Exercise prompt: Could you set down, exactly as they stand, only the lines from the one containing "Instruction: Click the Network Hashrate title" through the end of the listing?
################
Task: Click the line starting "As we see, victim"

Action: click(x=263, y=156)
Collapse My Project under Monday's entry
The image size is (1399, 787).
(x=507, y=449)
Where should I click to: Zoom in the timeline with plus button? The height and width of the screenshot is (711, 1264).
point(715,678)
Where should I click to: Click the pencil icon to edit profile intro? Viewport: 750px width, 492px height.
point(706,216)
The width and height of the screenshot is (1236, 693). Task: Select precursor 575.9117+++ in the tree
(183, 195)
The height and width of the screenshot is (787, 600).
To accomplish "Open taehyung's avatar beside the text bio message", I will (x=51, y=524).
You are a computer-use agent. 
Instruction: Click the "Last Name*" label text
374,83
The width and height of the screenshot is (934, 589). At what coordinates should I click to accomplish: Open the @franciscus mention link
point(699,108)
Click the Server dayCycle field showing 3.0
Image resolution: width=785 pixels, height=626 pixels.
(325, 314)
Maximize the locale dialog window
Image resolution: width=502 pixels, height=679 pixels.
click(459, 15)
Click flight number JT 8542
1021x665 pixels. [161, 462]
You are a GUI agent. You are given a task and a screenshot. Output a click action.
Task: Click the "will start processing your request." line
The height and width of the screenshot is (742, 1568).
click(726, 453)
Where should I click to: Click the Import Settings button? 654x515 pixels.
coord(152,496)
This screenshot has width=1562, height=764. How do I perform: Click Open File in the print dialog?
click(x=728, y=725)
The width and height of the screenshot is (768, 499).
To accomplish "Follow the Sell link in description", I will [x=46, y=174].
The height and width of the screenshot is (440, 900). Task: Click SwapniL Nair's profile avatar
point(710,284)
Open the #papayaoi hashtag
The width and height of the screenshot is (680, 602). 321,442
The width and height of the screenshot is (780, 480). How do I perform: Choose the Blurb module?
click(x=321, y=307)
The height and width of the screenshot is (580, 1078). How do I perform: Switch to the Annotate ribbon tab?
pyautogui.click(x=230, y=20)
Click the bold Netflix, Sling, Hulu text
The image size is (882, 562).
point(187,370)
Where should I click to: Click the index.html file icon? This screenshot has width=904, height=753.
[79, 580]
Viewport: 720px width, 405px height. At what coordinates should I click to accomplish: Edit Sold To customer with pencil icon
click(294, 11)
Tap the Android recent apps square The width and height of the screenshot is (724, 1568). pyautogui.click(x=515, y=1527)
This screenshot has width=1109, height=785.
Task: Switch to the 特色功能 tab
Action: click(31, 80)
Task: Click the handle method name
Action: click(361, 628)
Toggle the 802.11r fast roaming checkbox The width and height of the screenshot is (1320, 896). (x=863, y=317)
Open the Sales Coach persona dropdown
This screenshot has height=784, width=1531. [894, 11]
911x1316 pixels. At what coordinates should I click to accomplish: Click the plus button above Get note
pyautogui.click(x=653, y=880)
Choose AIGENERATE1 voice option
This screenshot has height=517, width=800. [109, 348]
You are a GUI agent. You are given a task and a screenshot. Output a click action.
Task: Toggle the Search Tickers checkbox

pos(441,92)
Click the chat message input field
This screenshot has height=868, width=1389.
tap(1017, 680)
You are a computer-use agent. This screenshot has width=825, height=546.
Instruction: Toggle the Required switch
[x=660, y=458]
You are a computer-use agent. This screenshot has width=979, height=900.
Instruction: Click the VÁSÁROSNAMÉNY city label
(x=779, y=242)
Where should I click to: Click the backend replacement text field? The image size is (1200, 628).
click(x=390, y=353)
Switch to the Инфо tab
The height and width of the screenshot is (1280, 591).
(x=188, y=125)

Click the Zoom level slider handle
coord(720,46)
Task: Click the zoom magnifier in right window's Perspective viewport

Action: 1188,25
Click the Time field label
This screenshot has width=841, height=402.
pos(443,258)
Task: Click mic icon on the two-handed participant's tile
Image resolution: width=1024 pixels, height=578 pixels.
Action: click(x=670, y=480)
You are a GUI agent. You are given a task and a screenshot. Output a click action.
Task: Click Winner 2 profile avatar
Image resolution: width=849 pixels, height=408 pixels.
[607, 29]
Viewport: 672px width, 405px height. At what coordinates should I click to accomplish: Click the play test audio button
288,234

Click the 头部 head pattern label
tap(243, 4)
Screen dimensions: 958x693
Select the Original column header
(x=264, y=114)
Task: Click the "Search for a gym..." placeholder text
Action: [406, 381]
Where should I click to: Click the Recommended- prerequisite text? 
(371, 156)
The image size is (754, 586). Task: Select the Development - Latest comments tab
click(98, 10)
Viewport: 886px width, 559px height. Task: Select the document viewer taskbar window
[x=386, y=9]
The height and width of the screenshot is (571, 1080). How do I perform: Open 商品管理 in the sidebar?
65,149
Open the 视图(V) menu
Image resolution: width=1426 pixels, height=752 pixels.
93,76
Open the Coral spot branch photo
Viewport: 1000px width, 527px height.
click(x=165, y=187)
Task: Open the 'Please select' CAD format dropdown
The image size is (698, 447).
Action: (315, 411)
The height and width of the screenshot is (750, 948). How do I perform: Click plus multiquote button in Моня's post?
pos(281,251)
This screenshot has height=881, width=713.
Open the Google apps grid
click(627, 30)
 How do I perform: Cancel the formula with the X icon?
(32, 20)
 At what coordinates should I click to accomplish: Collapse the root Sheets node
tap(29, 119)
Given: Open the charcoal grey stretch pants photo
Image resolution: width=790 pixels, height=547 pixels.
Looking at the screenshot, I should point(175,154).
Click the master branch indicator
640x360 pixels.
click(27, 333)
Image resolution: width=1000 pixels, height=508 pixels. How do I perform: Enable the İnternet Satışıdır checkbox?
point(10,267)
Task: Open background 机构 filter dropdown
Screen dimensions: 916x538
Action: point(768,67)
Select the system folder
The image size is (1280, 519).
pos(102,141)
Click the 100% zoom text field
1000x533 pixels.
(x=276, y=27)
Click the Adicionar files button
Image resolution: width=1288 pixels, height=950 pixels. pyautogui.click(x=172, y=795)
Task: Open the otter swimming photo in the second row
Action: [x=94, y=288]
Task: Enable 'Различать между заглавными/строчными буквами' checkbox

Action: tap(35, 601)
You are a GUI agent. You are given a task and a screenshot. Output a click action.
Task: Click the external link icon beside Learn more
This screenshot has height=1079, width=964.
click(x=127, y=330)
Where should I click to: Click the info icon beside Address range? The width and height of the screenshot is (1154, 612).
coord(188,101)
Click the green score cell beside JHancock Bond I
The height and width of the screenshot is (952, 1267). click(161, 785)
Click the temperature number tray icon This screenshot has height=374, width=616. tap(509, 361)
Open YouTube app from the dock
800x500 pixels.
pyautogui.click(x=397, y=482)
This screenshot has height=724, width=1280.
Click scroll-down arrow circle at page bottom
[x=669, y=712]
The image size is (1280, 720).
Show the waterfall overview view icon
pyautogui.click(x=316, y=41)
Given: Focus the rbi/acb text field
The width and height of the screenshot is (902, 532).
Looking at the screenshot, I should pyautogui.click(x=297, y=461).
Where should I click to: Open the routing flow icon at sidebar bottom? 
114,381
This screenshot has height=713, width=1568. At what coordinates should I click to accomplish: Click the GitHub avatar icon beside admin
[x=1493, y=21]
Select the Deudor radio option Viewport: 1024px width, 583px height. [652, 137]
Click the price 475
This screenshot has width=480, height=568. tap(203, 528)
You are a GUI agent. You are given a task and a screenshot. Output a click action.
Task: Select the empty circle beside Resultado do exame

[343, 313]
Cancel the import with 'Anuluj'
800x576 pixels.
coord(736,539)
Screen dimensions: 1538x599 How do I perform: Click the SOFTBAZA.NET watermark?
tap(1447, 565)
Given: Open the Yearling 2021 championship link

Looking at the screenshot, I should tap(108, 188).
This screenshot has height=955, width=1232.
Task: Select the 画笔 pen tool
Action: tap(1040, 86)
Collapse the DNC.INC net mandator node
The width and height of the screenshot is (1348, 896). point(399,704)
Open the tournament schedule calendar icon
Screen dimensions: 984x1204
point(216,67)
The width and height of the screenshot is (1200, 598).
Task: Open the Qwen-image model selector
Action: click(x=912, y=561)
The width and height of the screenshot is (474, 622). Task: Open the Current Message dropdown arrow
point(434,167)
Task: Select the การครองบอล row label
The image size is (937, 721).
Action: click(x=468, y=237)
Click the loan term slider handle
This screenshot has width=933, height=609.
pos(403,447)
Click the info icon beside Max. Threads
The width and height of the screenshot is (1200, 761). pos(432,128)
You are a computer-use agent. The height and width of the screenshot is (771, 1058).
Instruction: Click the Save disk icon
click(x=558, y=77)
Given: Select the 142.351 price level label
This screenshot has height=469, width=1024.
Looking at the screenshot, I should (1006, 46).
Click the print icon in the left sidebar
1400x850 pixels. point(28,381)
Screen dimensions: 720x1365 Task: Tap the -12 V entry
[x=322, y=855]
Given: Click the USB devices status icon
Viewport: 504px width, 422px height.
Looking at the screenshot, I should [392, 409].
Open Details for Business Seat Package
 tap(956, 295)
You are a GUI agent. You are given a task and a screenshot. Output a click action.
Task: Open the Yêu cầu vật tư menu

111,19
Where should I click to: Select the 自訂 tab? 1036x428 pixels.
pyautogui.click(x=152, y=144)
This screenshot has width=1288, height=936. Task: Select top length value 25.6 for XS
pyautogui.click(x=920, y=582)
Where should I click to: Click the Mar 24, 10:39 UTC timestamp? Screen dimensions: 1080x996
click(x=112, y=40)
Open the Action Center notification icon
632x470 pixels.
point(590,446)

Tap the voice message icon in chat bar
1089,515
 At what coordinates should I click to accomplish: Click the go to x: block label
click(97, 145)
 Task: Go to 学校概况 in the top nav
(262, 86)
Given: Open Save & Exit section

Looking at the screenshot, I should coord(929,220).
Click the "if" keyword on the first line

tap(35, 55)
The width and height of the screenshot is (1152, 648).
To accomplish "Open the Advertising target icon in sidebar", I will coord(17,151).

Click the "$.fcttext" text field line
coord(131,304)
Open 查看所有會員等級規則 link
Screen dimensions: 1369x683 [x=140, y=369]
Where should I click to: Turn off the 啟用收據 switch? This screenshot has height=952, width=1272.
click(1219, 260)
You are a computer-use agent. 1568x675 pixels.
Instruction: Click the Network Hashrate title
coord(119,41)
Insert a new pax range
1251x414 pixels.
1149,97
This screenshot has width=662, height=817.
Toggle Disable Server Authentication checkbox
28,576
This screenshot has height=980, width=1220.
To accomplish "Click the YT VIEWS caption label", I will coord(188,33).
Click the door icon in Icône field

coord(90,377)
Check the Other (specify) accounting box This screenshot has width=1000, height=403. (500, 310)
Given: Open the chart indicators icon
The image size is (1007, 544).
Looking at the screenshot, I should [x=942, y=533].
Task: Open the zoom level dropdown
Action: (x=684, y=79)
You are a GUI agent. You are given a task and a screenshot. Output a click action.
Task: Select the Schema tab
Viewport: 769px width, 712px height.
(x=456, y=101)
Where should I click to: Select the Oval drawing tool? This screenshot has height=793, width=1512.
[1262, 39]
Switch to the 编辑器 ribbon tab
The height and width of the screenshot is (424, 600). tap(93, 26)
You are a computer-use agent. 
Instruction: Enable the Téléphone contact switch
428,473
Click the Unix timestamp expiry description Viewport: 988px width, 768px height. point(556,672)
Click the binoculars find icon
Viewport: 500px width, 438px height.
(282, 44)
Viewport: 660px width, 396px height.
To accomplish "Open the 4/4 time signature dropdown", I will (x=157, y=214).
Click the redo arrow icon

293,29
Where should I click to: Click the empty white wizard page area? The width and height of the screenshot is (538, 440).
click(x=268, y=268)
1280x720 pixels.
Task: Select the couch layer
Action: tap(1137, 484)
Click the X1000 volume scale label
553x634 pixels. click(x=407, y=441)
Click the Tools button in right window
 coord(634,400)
################
Reply to the exercise:
Instruction: Click the Network Hashrate title
coord(119,41)
Insert a new pax range
1251x414 pixels.
1149,97
This screenshot has width=662, height=817.
Toggle Disable Server Authentication checkbox
28,576
This screenshot has height=980, width=1220.
To accomplish "Click the YT VIEWS caption label", I will coord(188,33).
Click the door icon in Icône field

coord(90,377)
Check the Other (specify) accounting box This screenshot has width=1000, height=403. (500, 310)
Given: Open the chart indicators icon
The image size is (1007, 544).
Looking at the screenshot, I should [x=942, y=533].
Task: Open the zoom level dropdown
Action: (x=684, y=79)
You are a GUI agent. You are given a task and a screenshot. Output a click action.
Task: Select the Schema tab
Viewport: 769px width, 712px height.
(x=456, y=101)
Where should I click to: Select the Oval drawing tool? This screenshot has height=793, width=1512.
[1262, 39]
Switch to the 编辑器 ribbon tab
The height and width of the screenshot is (424, 600). tap(93, 26)
You are a computer-use agent. 
Instruction: Enable the Téléphone contact switch
428,473
Click the Unix timestamp expiry description Viewport: 988px width, 768px height. point(556,672)
Click the binoculars find icon
Viewport: 500px width, 438px height.
(282, 44)
Viewport: 660px width, 396px height.
To accomplish "Open the 4/4 time signature dropdown", I will (x=157, y=214).
Click the redo arrow icon

293,29
Where should I click to: Click the empty white wizard page area? The width and height of the screenshot is (538, 440).
click(x=268, y=268)
1280x720 pixels.
Task: Select the couch layer
Action: tap(1137, 484)
Click the X1000 volume scale label
553x634 pixels. click(x=407, y=441)
Click the Tools button in right window
 coord(634,400)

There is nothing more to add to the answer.